## Task objective
Copy the records word for word, starting at the line that contains "Screen dimensions: 602x645" and ending at the last line of the records.

## Data section
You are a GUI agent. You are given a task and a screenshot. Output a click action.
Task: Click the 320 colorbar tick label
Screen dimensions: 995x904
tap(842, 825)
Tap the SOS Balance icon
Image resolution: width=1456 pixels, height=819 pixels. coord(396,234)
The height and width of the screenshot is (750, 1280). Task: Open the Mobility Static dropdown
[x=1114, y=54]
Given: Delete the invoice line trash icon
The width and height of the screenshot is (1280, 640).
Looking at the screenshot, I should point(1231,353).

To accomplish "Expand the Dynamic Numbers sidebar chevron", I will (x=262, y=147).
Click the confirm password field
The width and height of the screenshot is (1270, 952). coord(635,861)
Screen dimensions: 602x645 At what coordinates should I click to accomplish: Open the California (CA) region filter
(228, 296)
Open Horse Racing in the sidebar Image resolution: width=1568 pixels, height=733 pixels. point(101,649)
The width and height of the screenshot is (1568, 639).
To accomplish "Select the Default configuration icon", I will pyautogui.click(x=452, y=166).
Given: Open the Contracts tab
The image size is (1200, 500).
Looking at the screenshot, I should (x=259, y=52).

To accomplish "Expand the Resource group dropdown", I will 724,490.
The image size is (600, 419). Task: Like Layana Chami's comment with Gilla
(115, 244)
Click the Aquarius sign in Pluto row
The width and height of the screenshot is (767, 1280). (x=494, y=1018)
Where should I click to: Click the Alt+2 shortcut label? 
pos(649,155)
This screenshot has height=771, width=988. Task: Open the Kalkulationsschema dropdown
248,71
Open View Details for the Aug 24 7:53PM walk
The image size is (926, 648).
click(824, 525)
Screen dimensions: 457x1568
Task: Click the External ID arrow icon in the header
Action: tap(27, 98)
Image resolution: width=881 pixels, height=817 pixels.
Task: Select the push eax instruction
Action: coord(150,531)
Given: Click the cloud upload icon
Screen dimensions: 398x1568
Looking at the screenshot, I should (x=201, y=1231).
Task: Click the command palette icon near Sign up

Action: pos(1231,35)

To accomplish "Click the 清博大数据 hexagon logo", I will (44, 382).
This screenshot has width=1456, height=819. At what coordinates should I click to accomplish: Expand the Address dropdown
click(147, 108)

## Result below
Screen dimensions: 602x645 At what coordinates should I click to accomplish: Open the California (CA) region filter
(228, 296)
Open Horse Racing in the sidebar Image resolution: width=1568 pixels, height=733 pixels. point(101,649)
The width and height of the screenshot is (1568, 639).
To accomplish "Select the Default configuration icon", I will pyautogui.click(x=452, y=166).
Given: Open the Contracts tab
The image size is (1200, 500).
Looking at the screenshot, I should (x=259, y=52).

To accomplish "Expand the Resource group dropdown", I will 724,490.
The image size is (600, 419). Task: Like Layana Chami's comment with Gilla
(115, 244)
Click the Aquarius sign in Pluto row
The width and height of the screenshot is (767, 1280). (x=494, y=1018)
Where should I click to: Click the Alt+2 shortcut label? 
pos(649,155)
This screenshot has height=771, width=988. Task: Open the Kalkulationsschema dropdown
248,71
Open View Details for the Aug 24 7:53PM walk
The image size is (926, 648).
click(824, 525)
Screen dimensions: 457x1568
Task: Click the External ID arrow icon in the header
Action: tap(27, 98)
Image resolution: width=881 pixels, height=817 pixels.
Task: Select the push eax instruction
Action: coord(150,531)
Given: Click the cloud upload icon
Screen dimensions: 398x1568
Looking at the screenshot, I should (x=201, y=1231).
Task: Click the command palette icon near Sign up

Action: pos(1231,35)

To accomplish "Click the 清博大数据 hexagon logo", I will (44, 382).
This screenshot has width=1456, height=819. At what coordinates should I click to accomplish: Expand the Address dropdown
click(147, 108)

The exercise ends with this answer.